_ACTION ITEM_
In the data below, find the lines containing "accomplish" and say how many there are, nothing more.

------------------------------------------------

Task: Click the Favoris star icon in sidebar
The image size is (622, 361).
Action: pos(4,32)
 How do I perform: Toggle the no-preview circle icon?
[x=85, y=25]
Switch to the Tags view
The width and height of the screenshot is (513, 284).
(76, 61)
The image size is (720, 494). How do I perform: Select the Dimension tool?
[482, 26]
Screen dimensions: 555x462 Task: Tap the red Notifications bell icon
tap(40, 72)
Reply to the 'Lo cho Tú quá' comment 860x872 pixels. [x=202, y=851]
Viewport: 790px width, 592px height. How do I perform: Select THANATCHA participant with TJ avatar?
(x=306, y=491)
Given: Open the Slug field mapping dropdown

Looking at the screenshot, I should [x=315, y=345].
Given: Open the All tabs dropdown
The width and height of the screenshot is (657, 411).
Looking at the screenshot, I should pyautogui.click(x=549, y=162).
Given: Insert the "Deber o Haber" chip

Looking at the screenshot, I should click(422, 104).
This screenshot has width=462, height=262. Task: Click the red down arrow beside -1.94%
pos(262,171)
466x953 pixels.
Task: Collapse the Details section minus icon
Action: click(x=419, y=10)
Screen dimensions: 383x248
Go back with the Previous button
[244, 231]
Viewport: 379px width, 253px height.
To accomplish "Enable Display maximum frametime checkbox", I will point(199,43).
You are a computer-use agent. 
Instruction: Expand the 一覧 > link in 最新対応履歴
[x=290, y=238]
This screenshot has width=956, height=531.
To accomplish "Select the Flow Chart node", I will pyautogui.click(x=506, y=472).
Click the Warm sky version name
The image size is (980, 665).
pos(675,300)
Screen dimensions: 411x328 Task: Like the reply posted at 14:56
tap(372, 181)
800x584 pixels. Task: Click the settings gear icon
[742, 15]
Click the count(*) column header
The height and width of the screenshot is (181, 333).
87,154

------------------------------------------------

_OUTPUT FOR THIS EXERCISE_
2